KIEL. - Ist die SPD verrückt? Leidet sie im schleswig-holsteinischen Kiel an Maßlosigkeit, Selbstüberschätzung, Verblendung? Einige meinen das und sagen es auch.

Was haben die Genossen an der Förde getan? Sie haben dem "mächtigsten Mann Schleswig-Holsteins" eine erneute (siebente) Kandidatur für den Landtag verwehrt. Der Gestürzte heißt Gert Börnsen und ist, noch, Fraktionsvorsitzender im Parlament von Schleswig-Holstein. "Warum macht eine Basis so was", schluchzen Teile der Landespresse und jonglieren zwischen Journalismus und persönlicher Betroffenheit, "das kostet die SPD ihre Mehrheit." Ja, warum? Grassiert in Kiel eine besondere Form politischen Jakobinertums?

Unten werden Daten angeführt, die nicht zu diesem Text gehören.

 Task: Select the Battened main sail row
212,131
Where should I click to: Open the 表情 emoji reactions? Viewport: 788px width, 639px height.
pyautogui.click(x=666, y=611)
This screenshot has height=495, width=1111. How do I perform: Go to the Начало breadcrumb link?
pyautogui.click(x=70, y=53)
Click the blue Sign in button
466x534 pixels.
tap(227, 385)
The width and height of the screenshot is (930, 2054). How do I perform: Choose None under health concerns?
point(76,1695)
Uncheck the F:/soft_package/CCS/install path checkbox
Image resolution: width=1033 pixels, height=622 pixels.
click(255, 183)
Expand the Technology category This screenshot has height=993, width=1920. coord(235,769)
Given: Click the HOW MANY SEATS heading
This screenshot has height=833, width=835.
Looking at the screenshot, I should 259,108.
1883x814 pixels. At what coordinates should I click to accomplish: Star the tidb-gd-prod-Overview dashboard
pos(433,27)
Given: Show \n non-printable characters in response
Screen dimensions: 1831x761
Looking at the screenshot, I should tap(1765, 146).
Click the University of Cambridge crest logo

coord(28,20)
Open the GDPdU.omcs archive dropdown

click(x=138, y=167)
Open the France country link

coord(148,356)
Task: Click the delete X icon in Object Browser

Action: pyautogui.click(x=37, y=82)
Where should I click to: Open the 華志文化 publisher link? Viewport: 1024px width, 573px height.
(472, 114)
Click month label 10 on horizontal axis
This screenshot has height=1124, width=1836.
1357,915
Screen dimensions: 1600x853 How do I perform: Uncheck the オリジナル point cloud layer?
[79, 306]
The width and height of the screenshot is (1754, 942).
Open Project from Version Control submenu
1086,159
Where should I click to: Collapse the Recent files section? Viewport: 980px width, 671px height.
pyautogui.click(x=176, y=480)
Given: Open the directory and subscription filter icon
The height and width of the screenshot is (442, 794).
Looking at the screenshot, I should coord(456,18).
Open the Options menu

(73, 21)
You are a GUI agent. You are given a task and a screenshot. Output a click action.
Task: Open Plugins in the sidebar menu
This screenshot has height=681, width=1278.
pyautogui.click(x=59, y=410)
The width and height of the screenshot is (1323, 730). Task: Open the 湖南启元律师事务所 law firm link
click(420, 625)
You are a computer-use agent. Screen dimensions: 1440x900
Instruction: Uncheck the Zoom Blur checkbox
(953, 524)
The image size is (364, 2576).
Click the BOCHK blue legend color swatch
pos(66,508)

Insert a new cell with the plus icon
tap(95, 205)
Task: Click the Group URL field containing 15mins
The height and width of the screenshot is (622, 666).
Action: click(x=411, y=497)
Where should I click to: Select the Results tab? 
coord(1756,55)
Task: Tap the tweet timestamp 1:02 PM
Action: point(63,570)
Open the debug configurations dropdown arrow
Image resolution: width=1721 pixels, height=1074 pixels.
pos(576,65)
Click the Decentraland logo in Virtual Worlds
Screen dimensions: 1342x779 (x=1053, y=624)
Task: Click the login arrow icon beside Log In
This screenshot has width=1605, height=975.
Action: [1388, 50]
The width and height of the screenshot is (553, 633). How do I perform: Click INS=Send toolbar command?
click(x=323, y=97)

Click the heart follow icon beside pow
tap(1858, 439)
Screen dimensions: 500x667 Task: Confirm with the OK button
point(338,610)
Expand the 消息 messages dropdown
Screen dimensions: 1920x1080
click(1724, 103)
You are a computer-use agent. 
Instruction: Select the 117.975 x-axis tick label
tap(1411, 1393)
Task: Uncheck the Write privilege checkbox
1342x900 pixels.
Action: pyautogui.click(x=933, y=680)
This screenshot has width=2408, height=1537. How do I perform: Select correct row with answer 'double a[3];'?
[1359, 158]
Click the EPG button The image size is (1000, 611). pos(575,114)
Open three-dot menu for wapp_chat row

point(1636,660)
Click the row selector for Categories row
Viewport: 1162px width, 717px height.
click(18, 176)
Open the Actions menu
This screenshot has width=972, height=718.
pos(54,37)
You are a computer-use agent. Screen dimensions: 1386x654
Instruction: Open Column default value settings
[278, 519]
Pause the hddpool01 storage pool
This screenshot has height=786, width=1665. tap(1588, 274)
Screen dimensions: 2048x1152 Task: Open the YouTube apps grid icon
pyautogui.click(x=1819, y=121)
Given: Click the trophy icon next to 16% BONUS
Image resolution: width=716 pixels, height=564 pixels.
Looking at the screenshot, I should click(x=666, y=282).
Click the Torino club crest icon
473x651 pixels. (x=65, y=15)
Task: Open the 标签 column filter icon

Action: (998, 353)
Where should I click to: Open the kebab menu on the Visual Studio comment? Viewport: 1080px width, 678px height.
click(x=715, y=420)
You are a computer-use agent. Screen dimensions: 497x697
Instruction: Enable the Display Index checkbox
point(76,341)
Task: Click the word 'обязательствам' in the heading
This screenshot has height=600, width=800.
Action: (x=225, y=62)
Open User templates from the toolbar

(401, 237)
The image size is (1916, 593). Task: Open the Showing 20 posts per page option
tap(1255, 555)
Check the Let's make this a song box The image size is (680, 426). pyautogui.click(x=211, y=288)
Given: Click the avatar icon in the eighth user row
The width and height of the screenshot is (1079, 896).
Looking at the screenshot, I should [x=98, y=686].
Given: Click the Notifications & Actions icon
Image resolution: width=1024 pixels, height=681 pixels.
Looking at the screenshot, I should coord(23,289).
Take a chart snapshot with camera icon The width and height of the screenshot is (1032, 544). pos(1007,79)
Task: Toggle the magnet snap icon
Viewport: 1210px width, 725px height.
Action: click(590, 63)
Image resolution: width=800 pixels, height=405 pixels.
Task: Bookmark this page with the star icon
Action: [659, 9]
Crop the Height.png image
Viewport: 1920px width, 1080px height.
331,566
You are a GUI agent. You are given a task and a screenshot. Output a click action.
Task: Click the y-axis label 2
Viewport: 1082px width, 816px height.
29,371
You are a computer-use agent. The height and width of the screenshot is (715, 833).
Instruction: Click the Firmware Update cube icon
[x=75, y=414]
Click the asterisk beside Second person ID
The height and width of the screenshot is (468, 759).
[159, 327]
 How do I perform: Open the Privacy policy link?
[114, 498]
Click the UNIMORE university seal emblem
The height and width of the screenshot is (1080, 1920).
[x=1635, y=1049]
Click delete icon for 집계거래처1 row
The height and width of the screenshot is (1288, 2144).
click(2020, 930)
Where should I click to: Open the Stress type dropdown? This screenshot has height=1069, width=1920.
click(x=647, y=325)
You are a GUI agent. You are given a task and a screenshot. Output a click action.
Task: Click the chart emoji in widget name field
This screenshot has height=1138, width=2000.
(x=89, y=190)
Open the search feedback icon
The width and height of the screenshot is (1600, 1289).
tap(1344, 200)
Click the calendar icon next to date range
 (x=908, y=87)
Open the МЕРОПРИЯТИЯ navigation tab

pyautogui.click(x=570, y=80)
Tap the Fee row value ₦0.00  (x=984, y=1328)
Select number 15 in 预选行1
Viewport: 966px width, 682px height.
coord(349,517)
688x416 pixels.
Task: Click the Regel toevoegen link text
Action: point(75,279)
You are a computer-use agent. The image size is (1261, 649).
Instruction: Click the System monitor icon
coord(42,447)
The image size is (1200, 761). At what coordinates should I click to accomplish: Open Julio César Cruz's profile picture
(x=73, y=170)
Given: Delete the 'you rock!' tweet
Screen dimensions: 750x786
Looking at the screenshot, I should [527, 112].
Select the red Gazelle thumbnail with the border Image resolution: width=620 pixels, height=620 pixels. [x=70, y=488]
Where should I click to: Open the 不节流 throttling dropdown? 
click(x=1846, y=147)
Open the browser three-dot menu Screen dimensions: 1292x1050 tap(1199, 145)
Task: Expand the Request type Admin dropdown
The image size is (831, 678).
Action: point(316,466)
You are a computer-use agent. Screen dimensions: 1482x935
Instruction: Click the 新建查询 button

Wohl nicht. Die vielgescholtene Basis hat einfach für einen anderen Kandidaten votiert, der ihr geeigneter schien, die SPD im anstehenden Landtagswahlkampf zu vertreten. Im Gegensatz zur Führungsriege der Partei mußten nämlich die Genossen, die im richtigen Leben wirklichen Berufen nachgehen, immer häufiger von Freunden und Kollegen hören, zu was für einer Belastung sich der Fraktionsvorsitzende entwickelt hatte. Entgegen den Beteuerungen der SPD-Führung interessieren sich die Menschen in Schleswig-Holstein nämlich durchaus für die Frage, die die "Schubladenaffäre" aufgeworfen hat: War die SPD im Engholm-Barschel-Wahlkampf 1987 allein das unwissende Opfer finsterer CDU-Machenschaften, oder wußte sie schon recht früh von den gegen Björn Engholm gerichteten Aktivitäten des Barschel-Referenten Reiner Pfeiffer, für den der ehemalige Sozialminister Günther Jansen, bewährter Sozialdemokrat, später so gro ßzügig Geld in seiner Schreibtischschublade sammelte? Gert Börnsen hat als Fraktionschef oft genug die "Barschel-Keule" gegen eine zerknirschte CDU-Opposition geschwungen; aber seit man sicher sein kann, daß die SPD mit ihrem Wissen über die Pfeiffer-Aktionen "aktive Pressearbeit" betrieb, stand er für einen moralisch angreifbar gewordenen Machtanspruch.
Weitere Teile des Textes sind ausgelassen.